Both my parents worked long hours. Being in the same field of work, they became partners in every sense—balancing work, raising me in a country that wasn't our own but eventually became home, and keeping the household running like a precisely built bridge, perhaps inspired by their daily course of work. Our kitchen was their sacred space. My dad would slice vegetables or meat with the finesse of a craftsman, my mom would stir a pot, and amidst the whistles of the pressure cooker as old as me, they'd confide in each other about the pressures of their task deadlines. Sometimes, it would just be quietness complementing the boiling water, a stark contrast to a possible chaotic day. Despite their separate worlds during the day, the kitchen was where they united, perhaps explaining why she was insistent on clearing away the worries and remnants of the previous day.

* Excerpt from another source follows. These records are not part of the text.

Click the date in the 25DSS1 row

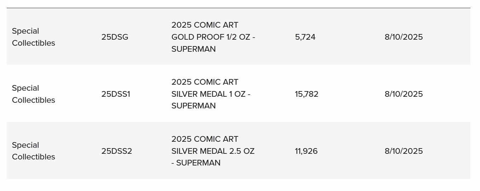tap(404, 94)
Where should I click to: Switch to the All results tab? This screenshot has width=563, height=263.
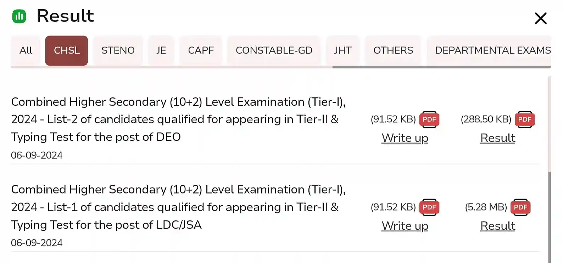click(25, 50)
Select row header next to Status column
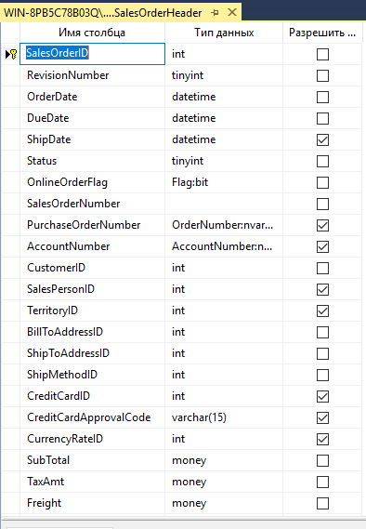The height and width of the screenshot is (529, 366). [x=11, y=161]
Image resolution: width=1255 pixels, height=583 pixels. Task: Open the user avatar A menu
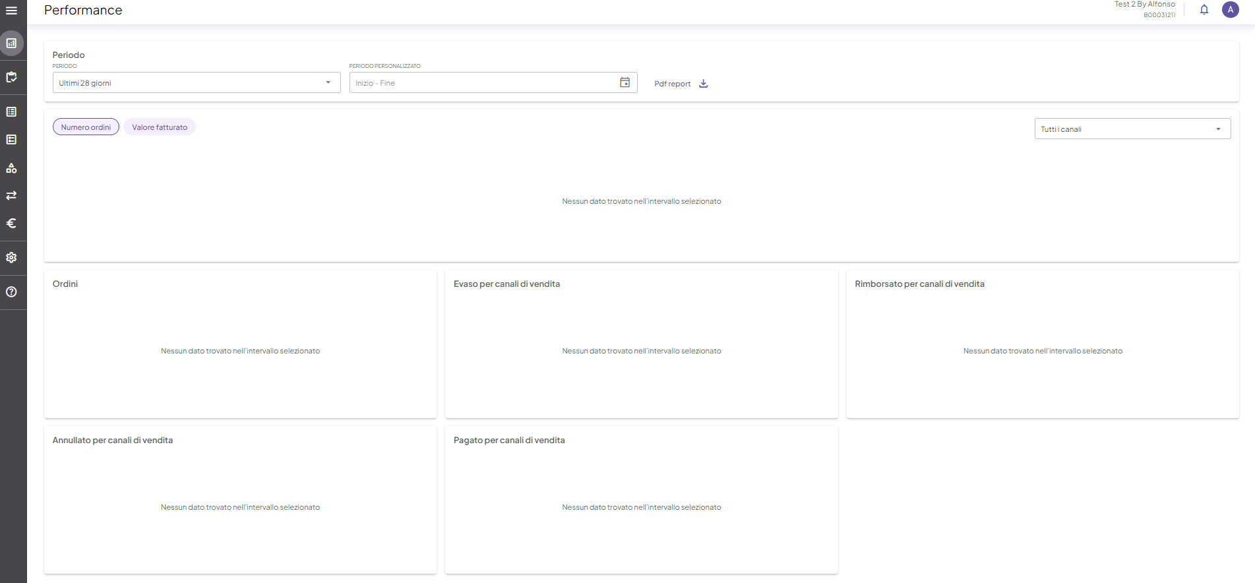coord(1231,10)
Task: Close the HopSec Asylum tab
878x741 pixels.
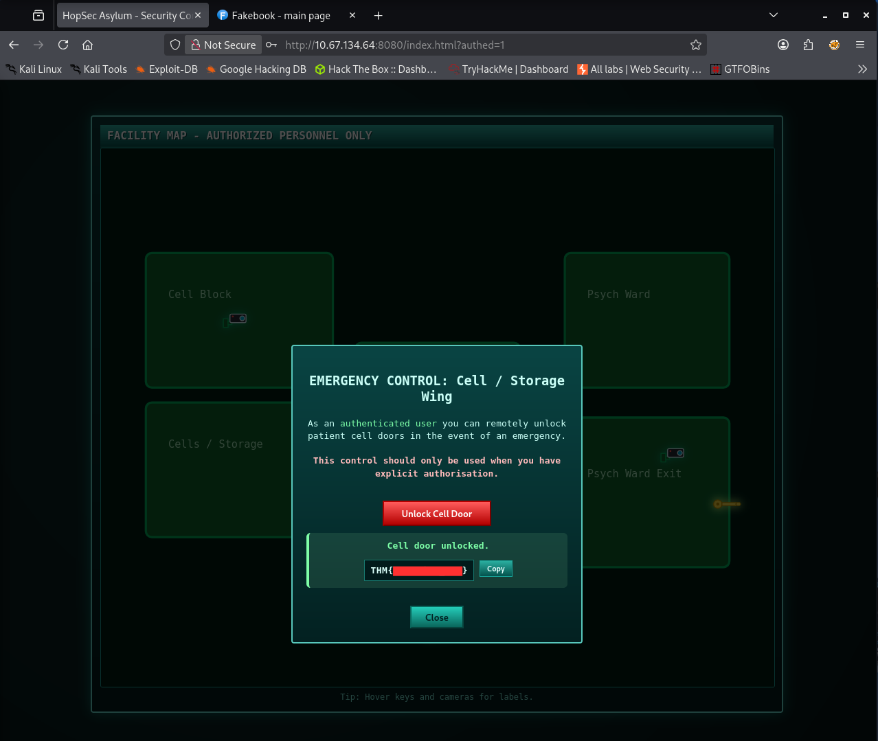Action: (198, 15)
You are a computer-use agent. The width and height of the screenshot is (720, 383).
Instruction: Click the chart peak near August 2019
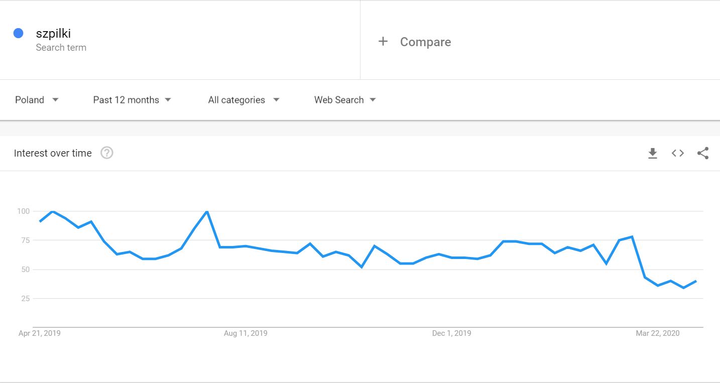207,211
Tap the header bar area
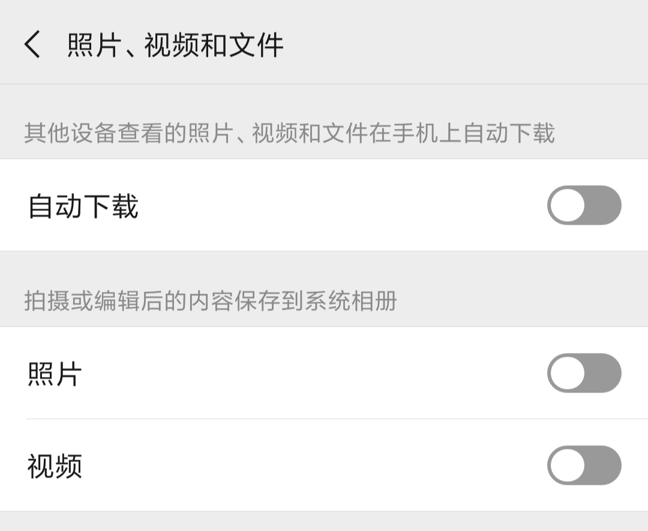The image size is (648, 531). point(324,43)
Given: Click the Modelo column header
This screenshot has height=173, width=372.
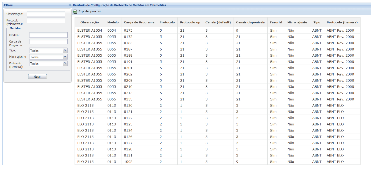Looking at the screenshot, I should tap(113, 22).
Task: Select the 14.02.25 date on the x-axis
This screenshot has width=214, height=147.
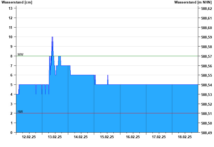Action: coord(81,137)
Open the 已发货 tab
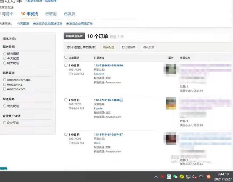Screen dimensions: 233x182 coord(70,14)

There's something symbolic about trash—letting go of what we no longer need and, more importantly, what no longer needs us. My mom used to say, “You need to throw it away before it consumes your space”. And in a way, that is life too. How often do we cling to things—grudges, fears, past mistakes—holding on just a bit too long until they begin to taint our present? Throwing out the trash wasn't just a chore; it was a lesson in knowing when to take action and when to let go. Though the perfect moment might elude us as it flits by, we can unmistakably feel the pang of it slipping past us.


Fast forward to adulthood, to my rented flat, where the evenings are much quieter. My flatmate and I, busy with work and life, often forget the little things—like looking after ourselves and, most importantly, throwing out the trash. More than once, we've come home to that familiar smell, both of us looking sheepish, reminded of the routines we've neglected. It's funny how life circles back. The simple task that my mom enforced with such rigidity now feels like a lifeline back to that warm kitchen, the clatter of pots, and the hum of my parents' quiet chatter. In such moments, I am back home in that small kitchen with that bright 20W tube light, realizing how my parents taught me not just how to take care of a home but how to take care of life.